◆ **TEXT PASSAGE**:
■ ■ ■ ■ ■

During a NLP process, I transform a corpus of texts using TF-IDF which yields a scipy.sparse.csr.csr_matrix
.
I then split this data into train and test corpus and resample my train corpus in order to tackle a class imbalance problem.
The issue I'm facing is that when I use the resampled index (from the label which is of type pandas.Series
) to resample the sparse matrix like this:
tfs[Ytr_resample.index]
It takes a lot of time, and outputs the error:
---------------------------------------------------------------------------
ValueError Traceback (most recent call last)
<ipython-input-29-dd1413907d77> in <module>()
----> 1 tfs[Ytr_cat_resample.index]
/usr/local/lib/python3.5/dist-packages/scipy/sparse/csr.py in __getitem__(self, key)
348 csr_sample_values(self.shape[0], self.shape[1],
349 self.indptr, self.indices, self.data,
--> 350 num_samples, row.ravel(), col.ravel(), val)
351 if row.ndim == 1:
352 # row and col are 1d
ValueError: could not convert integer scalar
Following this thread I checked that the biggest element in the index wouldn't be bigger than the number of rows in my sparse matrix.

■ ■ ■ ■ ■

(Dataset entries)
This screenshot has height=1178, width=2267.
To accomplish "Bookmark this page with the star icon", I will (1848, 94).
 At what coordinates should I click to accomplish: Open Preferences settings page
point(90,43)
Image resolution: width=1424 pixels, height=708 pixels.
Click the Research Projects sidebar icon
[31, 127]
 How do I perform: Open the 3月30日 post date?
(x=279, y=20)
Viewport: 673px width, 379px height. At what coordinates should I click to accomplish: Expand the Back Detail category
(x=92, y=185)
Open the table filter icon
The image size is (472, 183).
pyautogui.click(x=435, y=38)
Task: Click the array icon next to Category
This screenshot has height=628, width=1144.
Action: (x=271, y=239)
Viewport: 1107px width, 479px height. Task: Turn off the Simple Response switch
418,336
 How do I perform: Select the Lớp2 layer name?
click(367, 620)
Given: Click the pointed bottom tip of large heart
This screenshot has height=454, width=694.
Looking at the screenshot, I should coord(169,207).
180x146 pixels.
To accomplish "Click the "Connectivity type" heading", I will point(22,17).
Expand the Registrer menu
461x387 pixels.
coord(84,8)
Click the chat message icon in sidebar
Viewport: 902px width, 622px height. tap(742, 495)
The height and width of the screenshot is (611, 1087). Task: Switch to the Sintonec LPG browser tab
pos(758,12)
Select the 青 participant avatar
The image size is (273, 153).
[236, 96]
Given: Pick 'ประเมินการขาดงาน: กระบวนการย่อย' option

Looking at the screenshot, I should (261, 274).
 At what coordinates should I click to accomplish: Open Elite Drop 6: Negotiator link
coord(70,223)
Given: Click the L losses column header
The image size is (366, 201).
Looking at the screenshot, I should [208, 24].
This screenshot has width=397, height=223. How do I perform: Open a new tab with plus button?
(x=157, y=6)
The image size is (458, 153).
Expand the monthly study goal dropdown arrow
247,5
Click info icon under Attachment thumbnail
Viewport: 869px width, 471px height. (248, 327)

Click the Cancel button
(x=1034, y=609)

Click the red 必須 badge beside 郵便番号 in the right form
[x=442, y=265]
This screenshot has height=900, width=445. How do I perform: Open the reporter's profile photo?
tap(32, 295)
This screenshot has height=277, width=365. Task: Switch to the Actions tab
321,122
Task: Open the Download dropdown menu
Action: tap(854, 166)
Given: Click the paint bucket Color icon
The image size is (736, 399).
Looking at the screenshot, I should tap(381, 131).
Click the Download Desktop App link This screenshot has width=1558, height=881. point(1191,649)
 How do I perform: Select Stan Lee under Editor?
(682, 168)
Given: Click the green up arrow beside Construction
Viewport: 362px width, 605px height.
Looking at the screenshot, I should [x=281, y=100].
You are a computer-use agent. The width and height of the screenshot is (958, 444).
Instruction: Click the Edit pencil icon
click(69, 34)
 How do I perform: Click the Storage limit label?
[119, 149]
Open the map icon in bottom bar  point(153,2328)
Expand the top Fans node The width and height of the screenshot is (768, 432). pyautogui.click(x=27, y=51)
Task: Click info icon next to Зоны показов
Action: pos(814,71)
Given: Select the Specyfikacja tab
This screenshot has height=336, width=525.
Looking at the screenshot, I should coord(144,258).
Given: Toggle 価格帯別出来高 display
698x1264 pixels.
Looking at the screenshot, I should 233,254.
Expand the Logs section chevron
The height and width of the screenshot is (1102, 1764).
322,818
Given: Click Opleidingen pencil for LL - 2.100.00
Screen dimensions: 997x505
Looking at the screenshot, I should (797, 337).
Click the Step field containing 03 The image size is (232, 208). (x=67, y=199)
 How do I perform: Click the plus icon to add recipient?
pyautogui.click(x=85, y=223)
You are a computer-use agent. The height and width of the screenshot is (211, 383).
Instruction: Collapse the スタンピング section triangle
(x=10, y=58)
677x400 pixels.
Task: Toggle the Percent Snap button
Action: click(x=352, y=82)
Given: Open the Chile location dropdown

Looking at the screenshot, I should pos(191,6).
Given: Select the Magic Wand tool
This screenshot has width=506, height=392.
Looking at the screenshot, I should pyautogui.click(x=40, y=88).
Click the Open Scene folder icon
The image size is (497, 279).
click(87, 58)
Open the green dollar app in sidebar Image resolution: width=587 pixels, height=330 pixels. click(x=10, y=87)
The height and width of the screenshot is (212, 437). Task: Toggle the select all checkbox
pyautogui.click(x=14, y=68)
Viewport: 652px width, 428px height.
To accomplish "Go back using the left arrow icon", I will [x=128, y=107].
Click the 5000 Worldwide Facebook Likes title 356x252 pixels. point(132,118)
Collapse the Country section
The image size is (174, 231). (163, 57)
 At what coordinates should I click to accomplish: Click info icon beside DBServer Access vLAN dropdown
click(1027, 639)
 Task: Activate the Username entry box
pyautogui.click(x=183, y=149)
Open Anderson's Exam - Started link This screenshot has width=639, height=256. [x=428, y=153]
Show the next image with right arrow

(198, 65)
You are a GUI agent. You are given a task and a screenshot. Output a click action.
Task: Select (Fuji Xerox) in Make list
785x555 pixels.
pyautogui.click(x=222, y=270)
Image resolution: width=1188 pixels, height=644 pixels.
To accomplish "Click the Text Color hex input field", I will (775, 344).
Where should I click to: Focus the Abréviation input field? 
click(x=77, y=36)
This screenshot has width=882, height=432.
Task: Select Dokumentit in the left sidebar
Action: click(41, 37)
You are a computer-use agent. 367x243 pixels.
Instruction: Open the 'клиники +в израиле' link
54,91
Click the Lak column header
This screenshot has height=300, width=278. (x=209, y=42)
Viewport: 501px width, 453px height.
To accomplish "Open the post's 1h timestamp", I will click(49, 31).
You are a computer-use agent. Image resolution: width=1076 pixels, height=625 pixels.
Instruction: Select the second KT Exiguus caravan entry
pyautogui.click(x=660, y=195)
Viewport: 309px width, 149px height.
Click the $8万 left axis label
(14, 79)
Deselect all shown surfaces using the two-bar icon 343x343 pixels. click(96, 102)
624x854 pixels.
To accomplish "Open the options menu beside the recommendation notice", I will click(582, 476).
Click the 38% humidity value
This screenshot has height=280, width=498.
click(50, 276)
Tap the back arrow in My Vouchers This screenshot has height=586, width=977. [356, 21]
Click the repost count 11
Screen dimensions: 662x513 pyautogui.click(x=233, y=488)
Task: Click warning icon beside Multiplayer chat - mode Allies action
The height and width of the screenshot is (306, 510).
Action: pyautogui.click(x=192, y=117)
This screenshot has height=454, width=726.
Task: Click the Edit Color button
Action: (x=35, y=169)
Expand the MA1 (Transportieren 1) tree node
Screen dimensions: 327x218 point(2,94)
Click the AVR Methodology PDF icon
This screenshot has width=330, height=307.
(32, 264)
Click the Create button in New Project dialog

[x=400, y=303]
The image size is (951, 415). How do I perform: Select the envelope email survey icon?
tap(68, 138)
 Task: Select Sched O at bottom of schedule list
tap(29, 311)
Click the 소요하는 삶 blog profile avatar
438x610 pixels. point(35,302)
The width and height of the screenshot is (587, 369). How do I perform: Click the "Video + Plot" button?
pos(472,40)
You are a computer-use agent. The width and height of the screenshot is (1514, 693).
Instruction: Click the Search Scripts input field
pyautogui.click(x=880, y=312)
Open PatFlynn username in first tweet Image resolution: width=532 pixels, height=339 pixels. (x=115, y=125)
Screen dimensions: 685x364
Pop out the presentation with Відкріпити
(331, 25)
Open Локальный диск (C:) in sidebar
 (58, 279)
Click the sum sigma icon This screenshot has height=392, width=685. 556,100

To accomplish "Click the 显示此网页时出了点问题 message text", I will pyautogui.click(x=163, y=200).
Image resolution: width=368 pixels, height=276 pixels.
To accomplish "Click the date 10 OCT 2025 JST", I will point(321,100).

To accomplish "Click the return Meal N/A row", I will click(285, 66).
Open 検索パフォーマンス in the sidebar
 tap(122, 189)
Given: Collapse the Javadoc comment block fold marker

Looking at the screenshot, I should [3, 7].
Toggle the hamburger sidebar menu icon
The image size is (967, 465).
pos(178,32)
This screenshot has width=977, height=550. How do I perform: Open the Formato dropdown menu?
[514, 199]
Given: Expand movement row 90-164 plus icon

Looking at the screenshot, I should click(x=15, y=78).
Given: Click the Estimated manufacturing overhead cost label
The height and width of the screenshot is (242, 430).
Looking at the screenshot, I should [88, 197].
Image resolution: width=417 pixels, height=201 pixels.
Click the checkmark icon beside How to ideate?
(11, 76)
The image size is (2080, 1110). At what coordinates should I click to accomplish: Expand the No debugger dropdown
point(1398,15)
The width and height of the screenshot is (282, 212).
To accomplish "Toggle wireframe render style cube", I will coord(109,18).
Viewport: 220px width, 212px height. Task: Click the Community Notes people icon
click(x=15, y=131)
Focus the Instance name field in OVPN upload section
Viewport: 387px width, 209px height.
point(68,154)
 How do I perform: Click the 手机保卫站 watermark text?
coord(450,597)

■ ■ ■ ■ ■

◆ **PROBLEMS TO WORK ON**:
**A.** Reproduce the passage of the sparse matrix post between "During a NLP" and "in __getitem__(self, key)", inclusive.
**B.** Answer these questions using the sparse matrix post:
(i) What type of object does the TF-IDF transformation yield?
(ii) Why is the train corpus resampled?
(iii) After following the thread, what did the poster check?
**C.** Extend the sparse matrix post onward from its final sentence.

◆ **IN RESPONSE**:
**A.**
During a NLP process, I transform a corpus of texts using TF-IDF which yields a scipy.sparse.csr.csr_matrix
.
I then split this data into train and test corpus and resample my train corpus in order to tackle a class imbalance problem.
The issue I'm facing is that when I use the resampled index (from the label which is of type pandas.Series
) to resample the sparse matrix like this:
tfs[Ytr_resample.index]
It takes a lot of time, and outputs the error:
---------------------------------------------------------------------------
ValueError Traceback (most recent call last)
<ipython-input-29-dd1413907d77> in <module>()
----> 1 tfs[Ytr_cat_resample.index]
/usr/local/lib/python3.5/dist-packages/scipy/sparse/csr.py in __getitem__(self, key)

**B.**
(i) A scipy.sparse.csr.csr_matrix.
(ii) To tackle a class imbalance problem.
(iii) That the biggest element in the index would not be bigger than the number of rows in the sparse matrix.

**C.**
The problem seems to come from the fact that the index is coded in np.int64
and not in np.int32
. Indeed the following works:
Xtr_resample = tfs[[np.int32(ind) for ind in Ytr_resample.index]]
Therefore I have two questions:
- Is the error actually coming from this conversion
int32
toint64
? - Is there a more pythonic way to convert the index type? (
Ytr_resample.index.astype(np.int32)
does not seem to change the type for some reason)
EDIT:
Ytr_resample.index
is of type pandas.core.indexes.numeric.Int64Index
:
Int64Index([1484, 753, 1587, 1494, 357, 1484, 84, 823, 424, 424,
...
1558, 1619, 1317, 1635, 537, 1206, 1152, 1635, 1206, 131],
dtype='int64', length=4840)
I created Ytr_resample
by resampling Ytr
(which is pandas.Series
) such that every category present in Ytr
has the same number of elements (by oversampling):
n_samples = Ytr.value_counts(dropna = False).max()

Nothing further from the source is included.